La voie professionnelle scolaire rassemble une grande diversité de métiers qui œuvrent au quotidien pour la formation initiale professionnelle des élèves. Du professeur de lycée professionnel (PLP) aux accompagnant·es d’élèves en situation de handicap (AESH), en passant par les CPE, AED, directeurs et directrices délégué·es, ou encore les personnels des SEGPA et EREA, toutes et tous contribuent à ce que les élèves acquièrent une qualification professionnelle par un diplôme. Cette page permet de s’informer sur les missions, les droits, les conditions de travail et les possibilités d’évolution des différents métiers de la voie professionnelle.

Nos métiers en voie pro

Professeur·e de lycée pro (PLP)

Les professeur·es de lycée professionnel (PLP) sont des enseignant·es du second degré, qu’ils et elles soient titulaires ou non. En plus des heures de cours, les PLP assurent des missions spécifiques telles que l’encadrement des PFMP (périodes de formation en milieu professionnel) ou le suivi des élèves. Que l’on soit PLP titulaire ou contractuel·les, les conditions de travail, les droits et obligations, ainsi que les possibilités de mobilité et de formation continue sont au cœur des préoccupations du SNUEP-FSU. Point central, le statut, qui protège les agent·es et les usager·es.

Professeur·e de lycée pro en SEGPA – EREA

Les professeur·es exerçant en SEGPA (Section d’Enseignement Général et Professionnel Adapté) ou en ÉREA (Établissement Régional d’Enseignement Adapté) interviennent auprès d’élèves en grande difficulté scolaire, sociale ou en situation de handicap. Leur mission dépasse l’enseignement classique : ils adaptent les contenus, accompagnent les élèves dans leur parcours, et participent activement à leur inclusion.

Conseiller·ère technique des formations pro ( DDF et ATDDF)

Les directeur·trices délégué·es aux formations professionnelles et technologiques (DDF) et leurs assistant·es techniques (ATDDF) jouent un rôle clé dans l’organisation des enseignements professionnels en lycée. Conseillè·res techniques et non supérieur·es hiérarchiques, ils et elles assurent la coordination pédagogique, la gestion des équipements, l’animation des pôles de stages et le lien avec les entreprises.

Conseiller·ère principal·e d’éducation (CPE)

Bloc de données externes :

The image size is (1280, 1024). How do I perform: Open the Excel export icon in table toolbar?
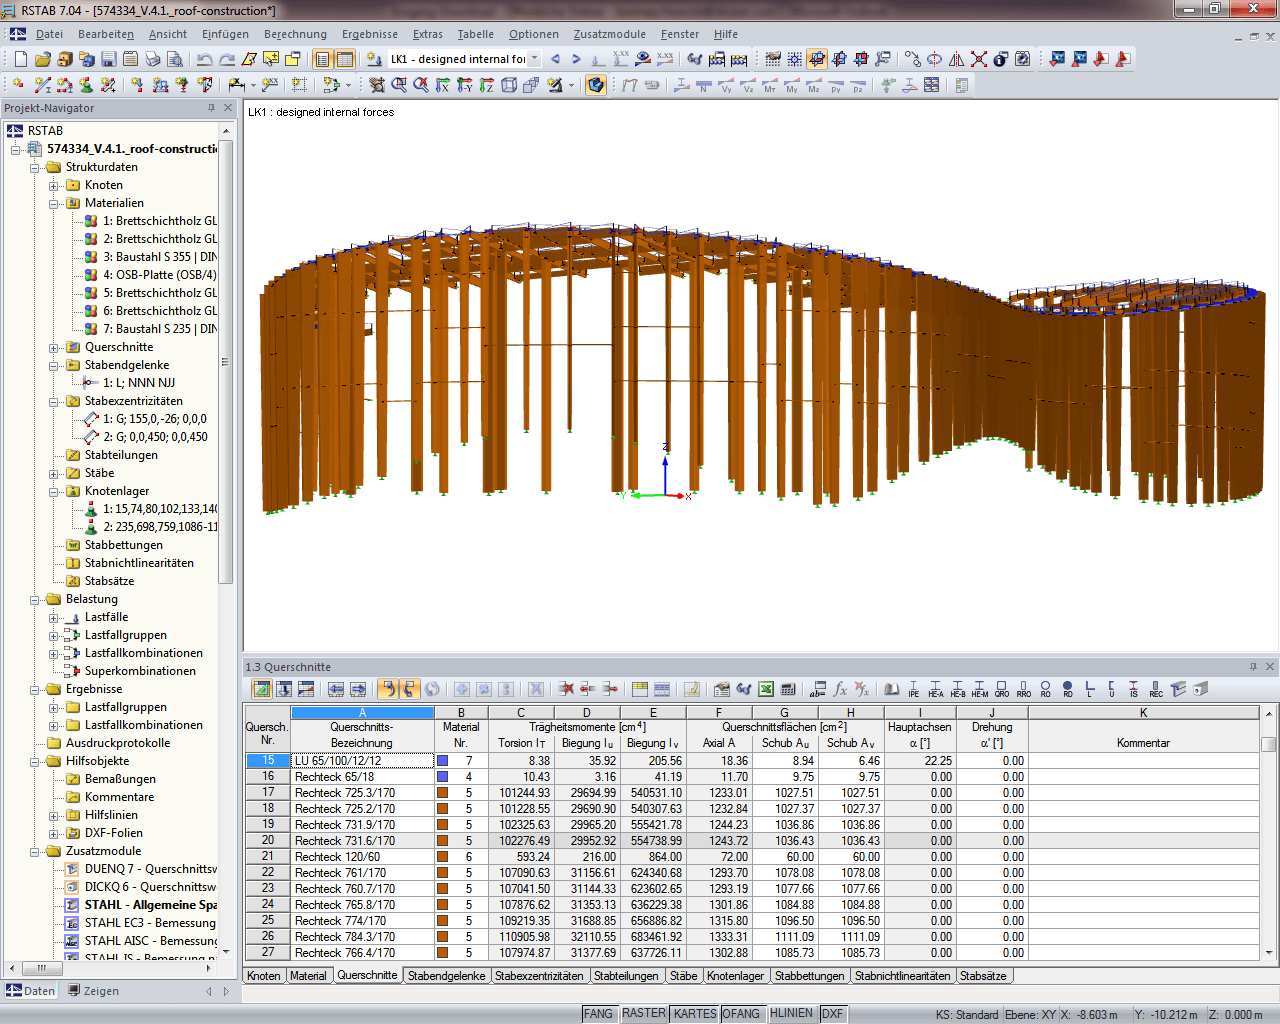click(766, 689)
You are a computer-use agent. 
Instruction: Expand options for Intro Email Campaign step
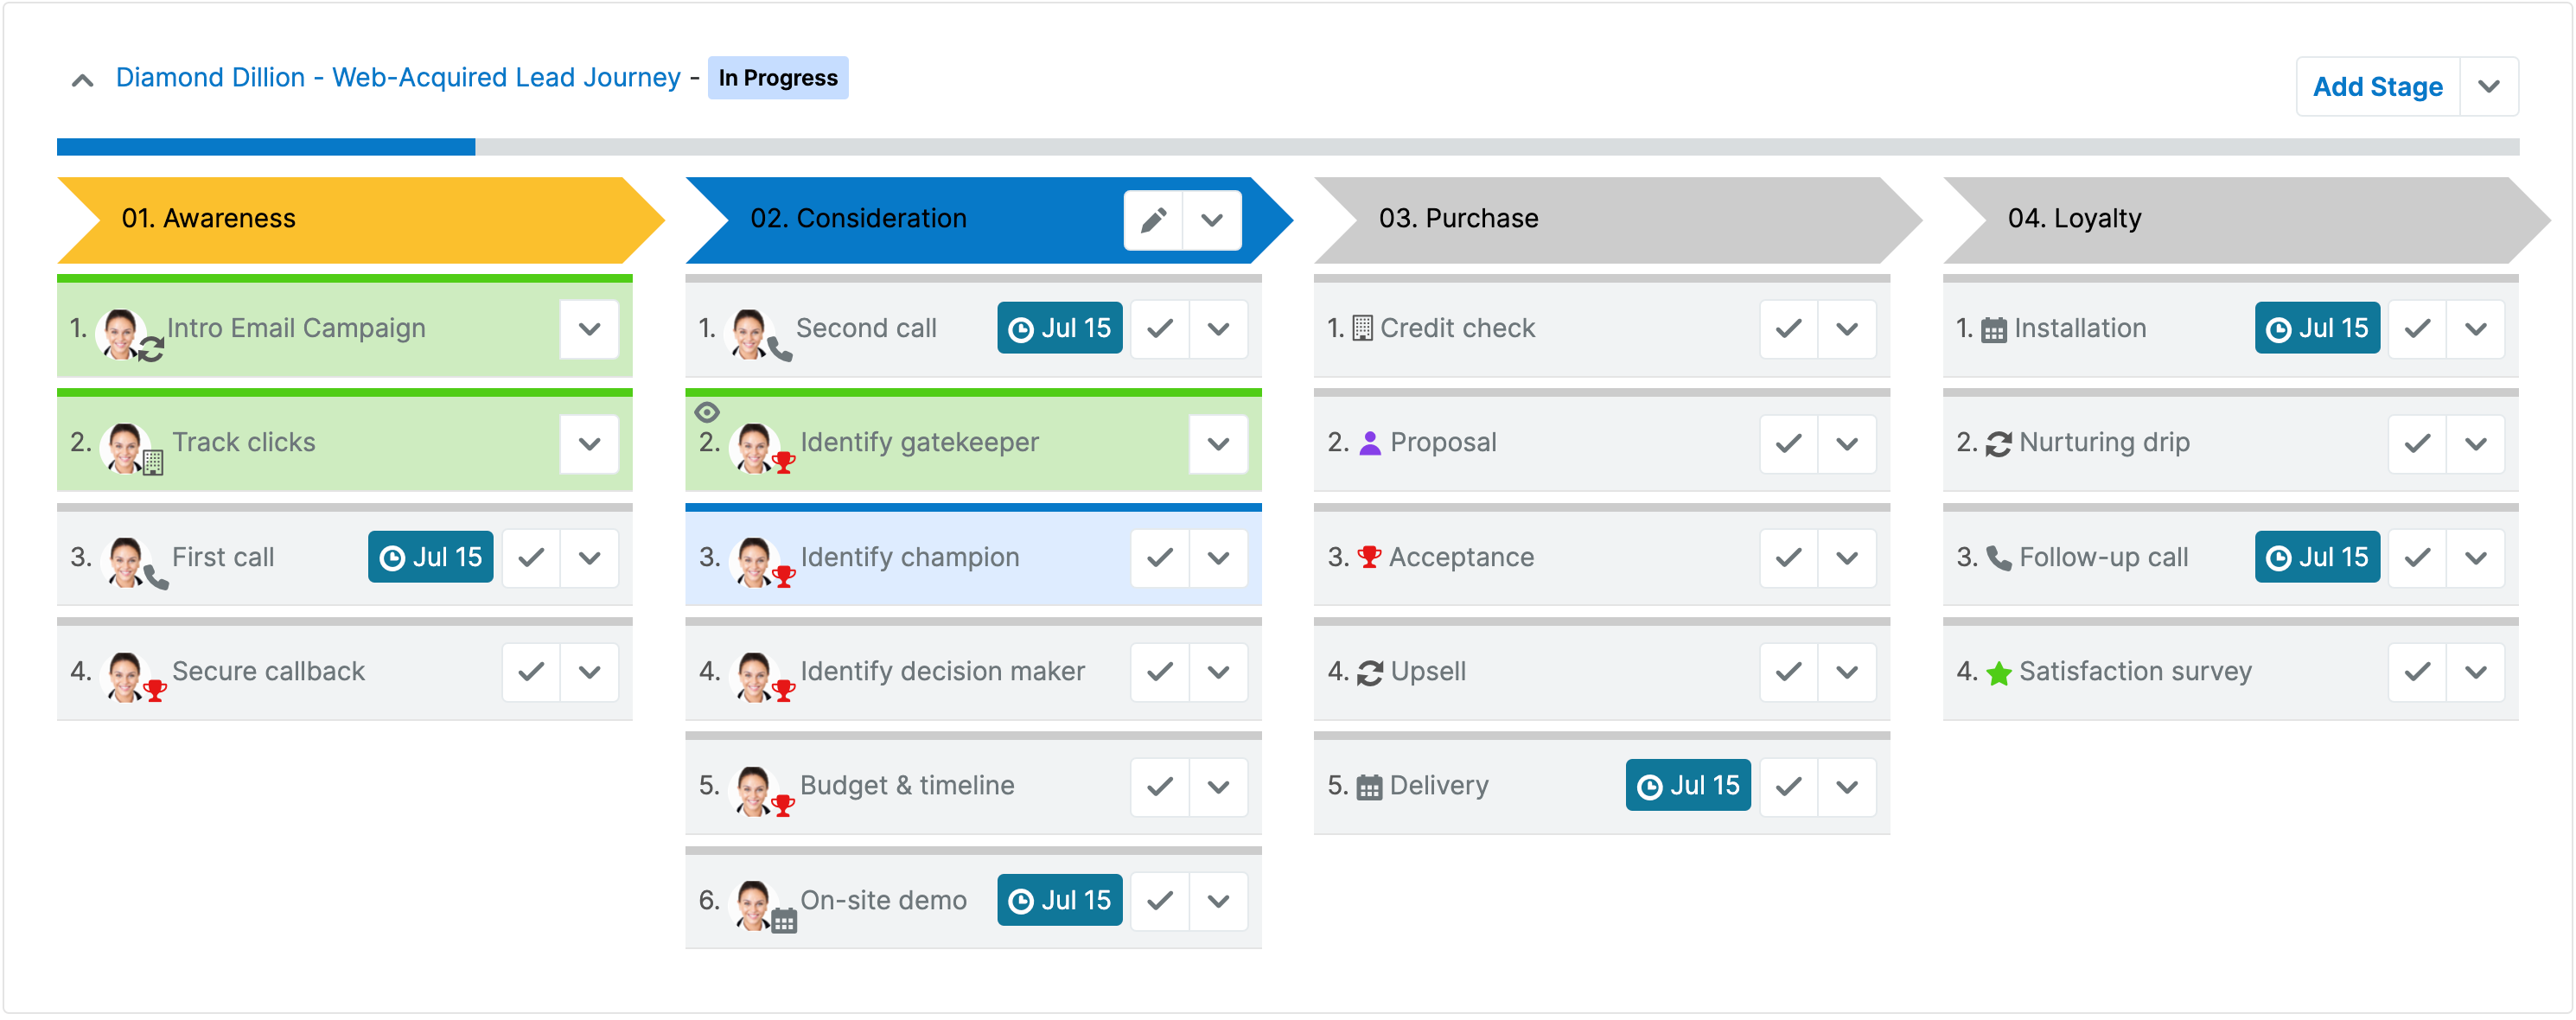tap(589, 329)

Pour la rentrée 2025, 170 postes ont été créés dans les académies mais cela reste insuffisant au regard des besoins des vies scolaires en particulier dans les lycées professionnels et les établissements avec un internat. Le SNES-FSU et le SNUEP-FSU évaluent le nombre de CPE nécessaires pour couvrir l’ensemble des besoins entre 4000 et 7500 en plus des 13 000 emplois actuels.

Assistant·e d’éducation (AED)

Par leur présence forte dans les lieux de vie des élèves dans l’établissement scolaire, en dehors de la salle de cours, les AED jouent un rôle essentiel dans le fonctionnement du lycée. La relation avec les enseignant·es permet de dénouer les difficultés qui peuvent avoir lieu avec les élèves.

Accompagnant·e d’élèves en situation de handicap (AESH)

Les accompagnants d’élèves en situation de handicap (AESH) sont indispensables tant auprès des élèves que dans les équipes pluriprofessionnelles pour que l’école soit plus inclusive. Les différents dispositifs du pôle inclusif d’accompagnement localisé (PIAL), du pôle d’Appui à la Scolarité (PAS), et du dispositif d’autorégulation (DAR) auxquels le Ministère a recours ne fait que de dégrader l’inclusion des élèves et les conditions de travail des collègues AESH.

Mission de Lutte contre le Décrochage Scolaire (MLDS)

La MLDS (mission de Lutte contre le Décrochage Scolaire) s’inscrit dans la prévention du décrochage scolaire des jeunes. C’est une mission permanente obligatoire depuis la loi d’orientation du 10 juillet 1989 et réaffirmée en 2013. Elle prépare les élèves à l’insertion sociale et professionnelle, en particulier ceux qui sont en situation de « décrochage ».

Enseignant·e retraité·e

Non les retraité·es ne sont pas des nanti·es. Ils/elles ont travaillé et cotisé pour obtenir leur pension de retraite. Contrairement à ce que les gouvernements successifs et les députés macronistes et de droite, ce ne sont pas les retraité·es qui grèvent le budget de l’État mais les choix politiques réalisés. Il suffit de regarder l’AGIRC-ARCO, géré par les partenaires sociaux, qui est nettement en excédent.